##### Kutipan Bacaan

Sabtu, 21 Februari 2009

Beda Tipis Antara Halal dan Haram di Negeri Seberang

Aku baru saja pindah dari kantor ku yang lama ke kantor yang sekarang ini. Sebenarnya jenis pekerjaannya sama, hanya produk yang berbeda. Tentu saja kulturnya pun berbeda. Dulu aku bekerja di perusahaan nasional, sekarang di perusahaan multinasional berlatar belakang Jepang.

Aku masuk 16 Agustus 04, sebagai orang baru, tentunya menghadapi budaya baru, budaya perusahaan Jepang.

Belum 3 bulan aku bekerja, tepatnya Oktober 2004, saat nikmat-nikmatnya menjalankan puasa Ramadhan, bos Jepang ku memerintahkan aku menemaninya ke Jepang. Dan kita akan menjamu 3 tamu dari Indonesia yang juga adalah klien ku yang selalu terkait pekerjaan dengan ku.

Ke Jepang? Belum pernah aku menginjakkan kaki di sana, jangankan Jepang, keluar negeri saja aku belum pernah, bahkan passport pun tidak punya.

Singkat cerita, berangkatlah aku ke Jepang, sebuah negeri sempurna jika dilihat dari sisi duniawi, namun jika dari sisi mentalitas religius, belum tentu!

##########
##### Data Tercatat

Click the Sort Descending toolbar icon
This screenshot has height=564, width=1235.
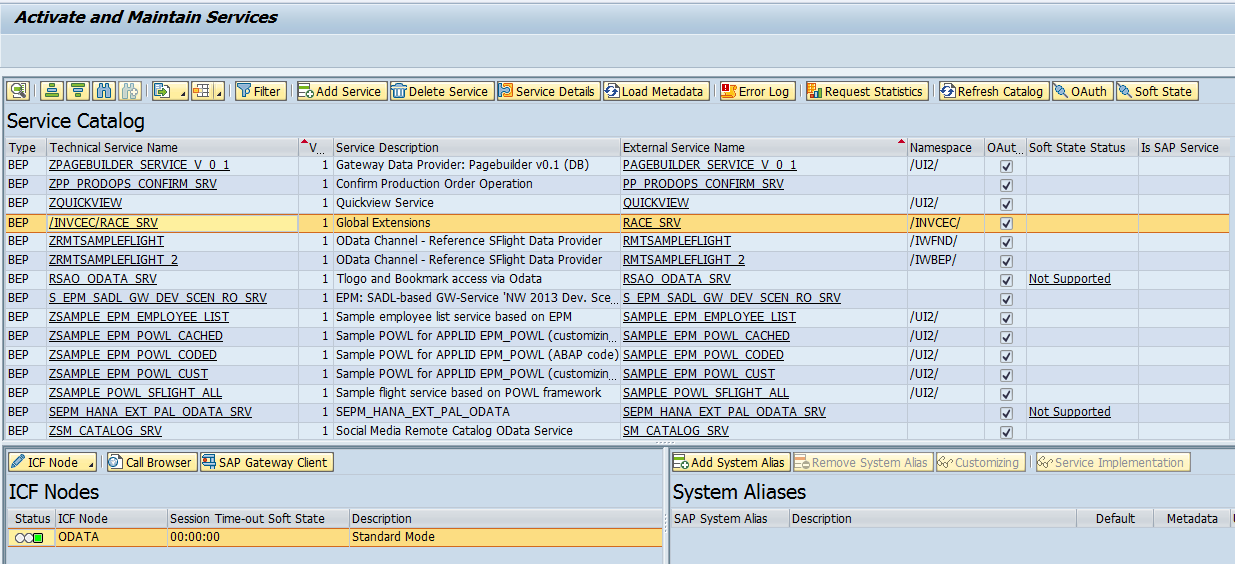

##########

Perbarui seluruh bagian kutipan bacaan dari "Aku masuk 16" sampai "religius, belum tentu!", dengan "passport" diganti menjadi "paspor". Gunakan hanya kutipan bacaan sebagai sumber.

Aku masuk 16 Agustus 04, sebagai orang baru, tentunya menghadapi budaya baru, budaya perusahaan Jepang.

Belum 3 bulan aku bekerja, tepatnya Oktober 2004, saat nikmat-nikmatnya menjalankan puasa Ramadhan, bos Jepang ku memerintahkan aku menemaninya ke Jepang. Dan kita akan menjamu 3 tamu dari Indonesia yang juga adalah klien ku yang selalu terkait pekerjaan dengan ku.

Ke Jepang? Belum pernah aku menginjakkan kaki di sana, jangankan Jepang, keluar negeri saja aku belum pernah, bahkan paspor pun tidak punya.

Singkat cerita, berangkatlah aku ke Jepang, sebuah negeri sempurna jika dilihat dari sisi duniawi, namun jika dari sisi mentalitas religius, belum tentu!